# Sentra SR20DET Engine Swap



## GrImMy (Aug 22, 2008)

Hello everyone 

I have just registered ask this question...

I live in South Africa, and I cuurently own a Nissan Sentra '97 160. It is the GA16DS, carburetor model... Still the "Old-ish" model with black bumpers.

Regardless, let me explain my situation. I want to swap my ol' GA16DS for a SR20DET engine, and would like to know if this has been attempted by someone? Basically I want to know if it will fit, any implications I might encounter, any advice, anything will be useful...

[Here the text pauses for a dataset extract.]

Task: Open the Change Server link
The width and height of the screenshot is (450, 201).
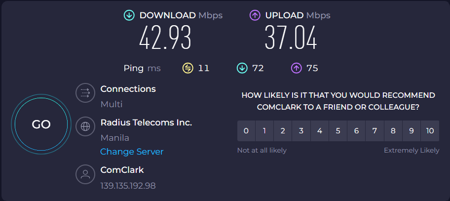Action: [x=132, y=152]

I was thinking of going for the very popular SR20DE engine if the other one would maybe not fit.

Thanks in advance


----------



## hdt (Apr 19, 2004)

i know it will fit the us models if yours is the same as our modle over here it should work. and you would have to get everything you need the whole front end of a jdm. one from Japan. and have it installed with enige, ecu, trans,brakes,cv axles, basicly the whole thing and get it to work. from the pic of your models i have seen in the past you are closer to the b15 model. but it should still work. their have been a few people to do the swap. with the b15. some even come with the sr20de. so good luck.


----------



## GrImMy (Aug 22, 2008)

*thnx*

thanx hdt... I will for sure post some pics of my sentra tomorrow just to give you the rough idea. I've just looked at your own sentra though, and thought if its actually worth the while to drop in the ga16de engine. 

Ive done some research and ive found that most people complain about the rs20de transplant as its too much work... I can get the engine and tranny easily. I want to go with a gotech management system so ill not need the harness.. its really hard finding info about all this because a very limited number of people actually attempts it. 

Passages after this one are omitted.